D’abord, il a cru que la guerre finirait vite. Blessé, sa maison détruite et obligé de survivre «25 jours sans rien», Youssef Mehna est finalement parti, comme des milliers d’autres, vers le sud de la Bande de Ghaza. Juchés sur des camions, entassés dans des voitures, sur des carrioles tirées par des ânes ou à pied, des milliers de Palestiniens fuient les frappes incessantes de l’armée israélienne sur le nord de la petite langue de terre coincée entre Israël, l’Egypte et la Méditerranée.
Parti de Jabaliya, dans le nord de la Bande Ghaza, Youssef Mehna espérait rejoindre Rafah, la dernière ville avant l’Egypte. Mais son voyage s’est arrêté après 25 kilomètres et huit heures d’un éreintant trajet. «J’ai déjà payé 500 shekels», soit 120 euros, «pour arriver de Jabaliya et là, je n’ai plus rien pour continuer», raconte à l’AFP l’homme aux traits tirés, entouré de ses six enfants.
Parce que son épouse, malade, est en fauteuil roulant, il a dû louer «des carrioles tirées par des ânes, des camions, des voitures» à chaque fois pour de petites distances, car rares sont les chauffeurs qui acceptent les longs trajets, faute de carburant. Parfois, il a fallu marcher, en poussant le fauteuil de sa femme. Autour de lui, à Bani Souheila, à l’est de Khan Younès, des centaines de familles attendent, leurs enfants assis à même le sol ou endormis sur l’épaule d’un parent.
L’armée israélienne assure que cette zone est relativement plus épargnée, mais dimanche matin encore, quatre bombes larguées par un avion ont détruit une dizaine de maisons à Bani Souheila. Le patron des hôpitaux de Ghaza, Mohammed Zaqout, affirme à l’AFP qu’il y a eu «10 morts, dont des femmes et des enfants». Près d’une maison sur deux a été détruite ou endommagée dans la Bande de Ghaza, qui compte désormais plus d’un million et demi de déplacés, selon l’ONU.
En trois jours, près de 200 000 personnes ont quitté le nord de la Bande de Ghaza pour le sud. Avec cet afflux, les loyers qui étaient aux alentours de 150 dollars par mois se proposent aujourd’hui entre 500 et 1000 dollars. «Je n’ai même pas une galette de pain pour nourrir mes enfants», s’insurge Oum Yaaqoub, 42 ans, arrivée à Khan Younès il y a trois jours avec son mari et ses sept enfants. «Depuis six heures du matin, je cherche partout, mais je ne pourrai pas leur donner à manger», hurle-t-elle. Si l’accès au pain est problématique dans le Sud, c’est parce que «l’unique minoterie de la Bande de Ghaza ne fonctionne plus faute d’électricité et de carburant», explique l’ONU.

________________

— Liste des tâches —
[A] Mettez à jour le passage de l'extrait allant de «Parti de Jabaliya, dans» à «l’épaule d’un parent.» en remplaçant «éreintant» par «épuisant».
[B] Répondez aux questions suivantes à l'aide de l'extrait.
(i) Après combien de kilomètres le voyage de Youssef Mehna s'est-il arrêté ?
(ii) Combien de morts Mohammed Zaqout annonce-t-il après les bombes larguées dimanche matin sur Bani Souheila ?
(iii) Combien d'enfants accompagnent Oum Yaaqoub et son mari à Khan Younès ?
Appuyez-vous uniquement sur l'extrait.

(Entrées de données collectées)

________________

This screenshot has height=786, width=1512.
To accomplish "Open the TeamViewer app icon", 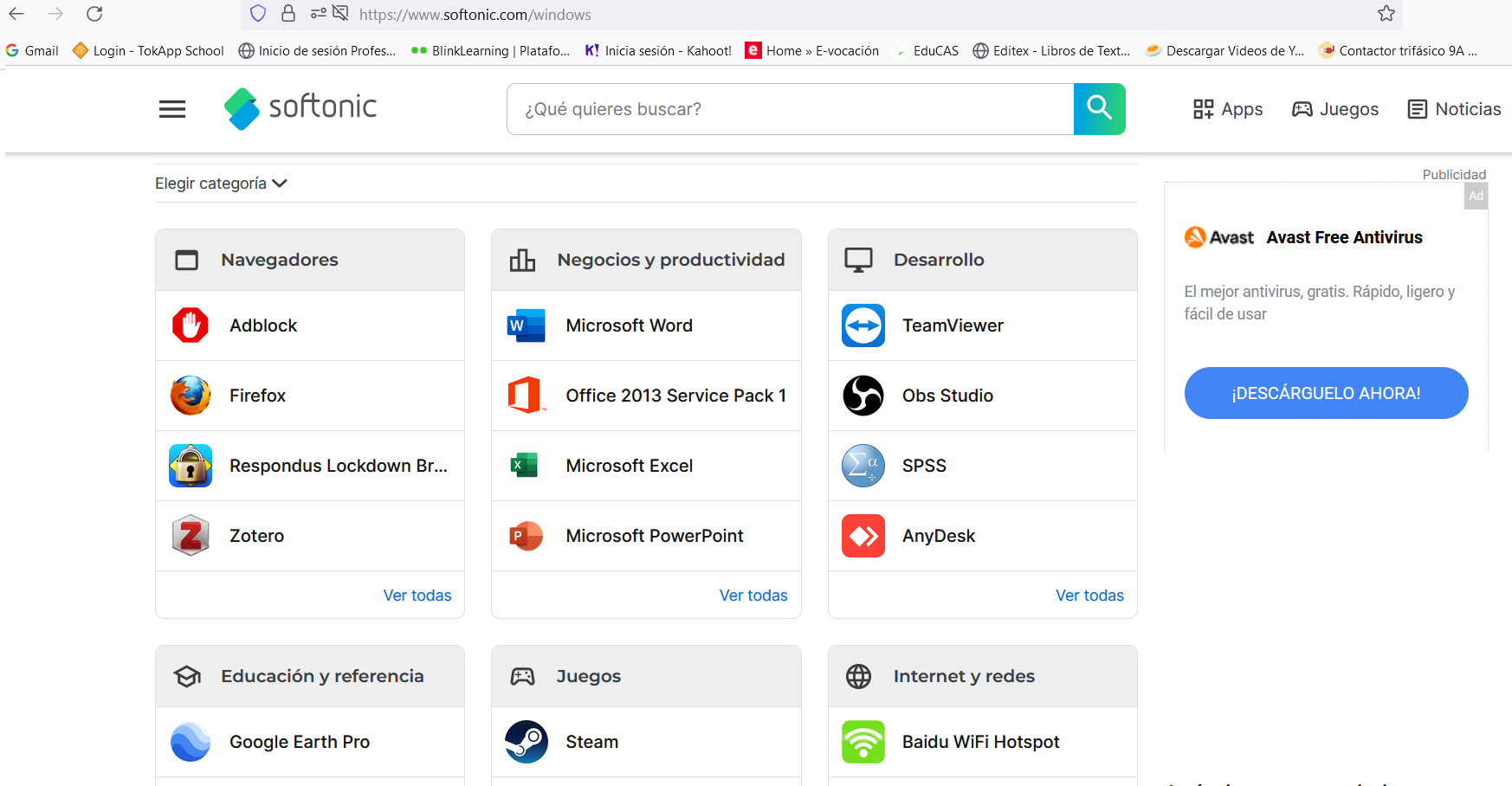I will 863,325.
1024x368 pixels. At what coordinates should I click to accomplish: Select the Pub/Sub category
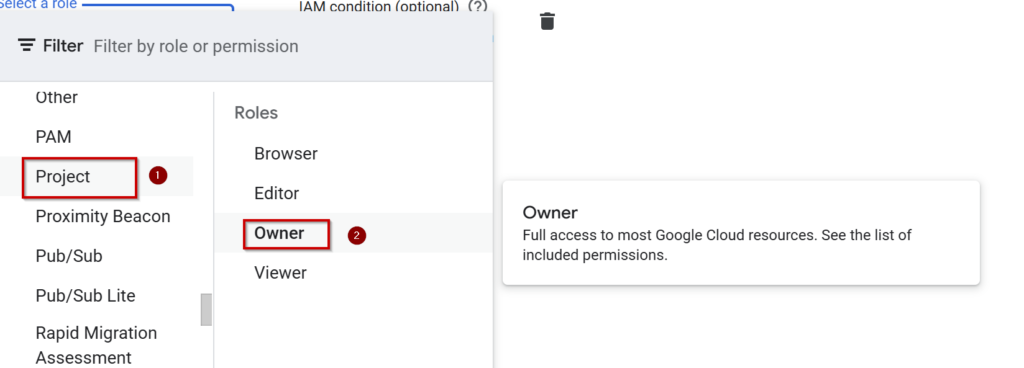(69, 256)
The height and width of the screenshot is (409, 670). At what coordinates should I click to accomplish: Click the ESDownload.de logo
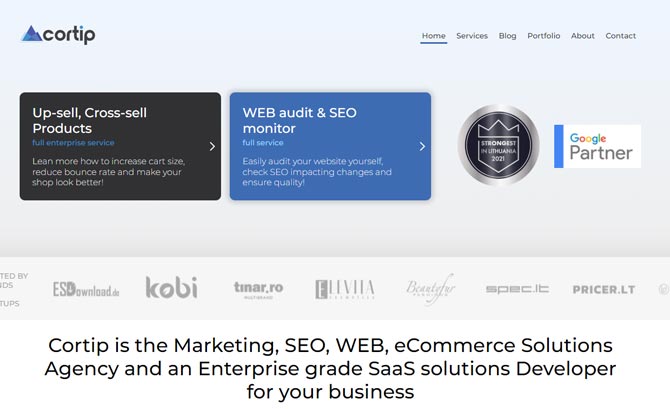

________________

— Corrigé des tâches —
[A]
Parti de Jabaliya, dans le nord de la Bande Ghaza, Youssef Mehna espérait rejoindre Rafah, la dernière ville avant l’Egypte. Mais son voyage s’est arrêté après 25 kilomètres et huit heures d’un épuisant trajet. «J’ai déjà payé 500 shekels», soit 120 euros, «pour arriver de Jabaliya et là, je n’ai plus rien pour continuer», raconte à l’AFP l’homme aux traits tirés, entouré de ses six enfants.
Parce que son épouse, malade, est en fauteuil roulant, il a dû louer «des carrioles tirées par des ânes, des camions, des voitures» à chaque fois pour de petites distances, car rares sont les chauffeurs qui acceptent les longs trajets, faute de carburant. Parfois, il a fallu marcher, en poussant le fauteuil de sa femme. Autour de lui, à Bani Souheila, à l’est de Khan Younès, des centaines de familles attendent, leurs enfants assis à même le sol ou endormis sur l’épaule d’un parent.

[B]
(i) Après 25 kilomètres.
(ii) 10 morts, dont des femmes et des enfants.
(iii) Sept enfants.